**Task to carry out:** Format the material below as a numbered list with one line per item, leaving out blank lines and the pictures.

**Task inputs:**
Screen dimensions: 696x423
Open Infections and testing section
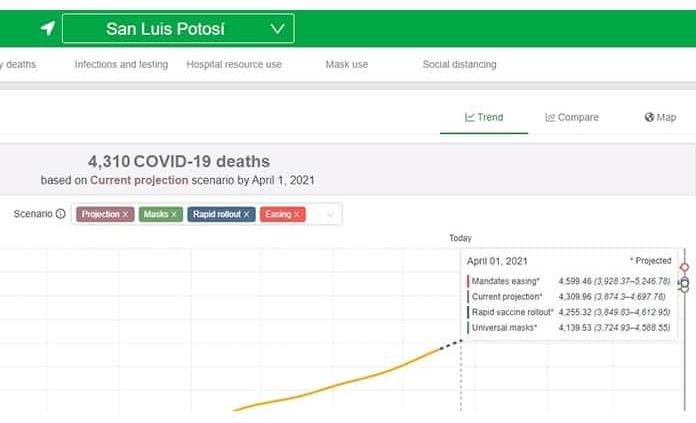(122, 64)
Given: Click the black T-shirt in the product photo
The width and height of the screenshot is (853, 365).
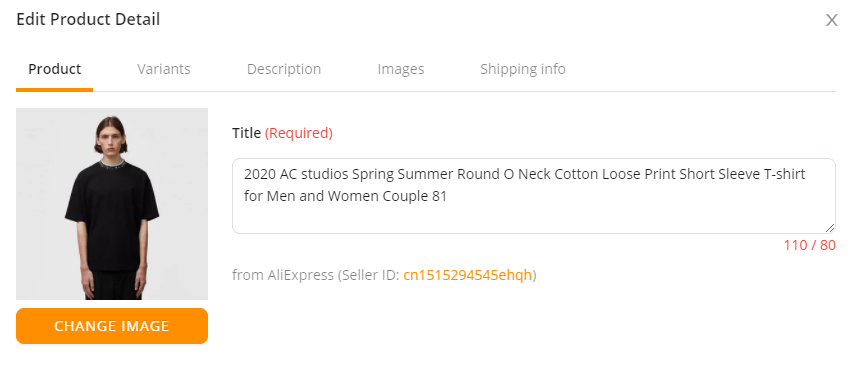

**Task response:**
1. Screen dimensions: 696x423
2. Open Infections and testing section
3. (122, 64)
4. Given: Click the black T-shirt in the product photo
5. The width and height of the screenshot is (853, 365).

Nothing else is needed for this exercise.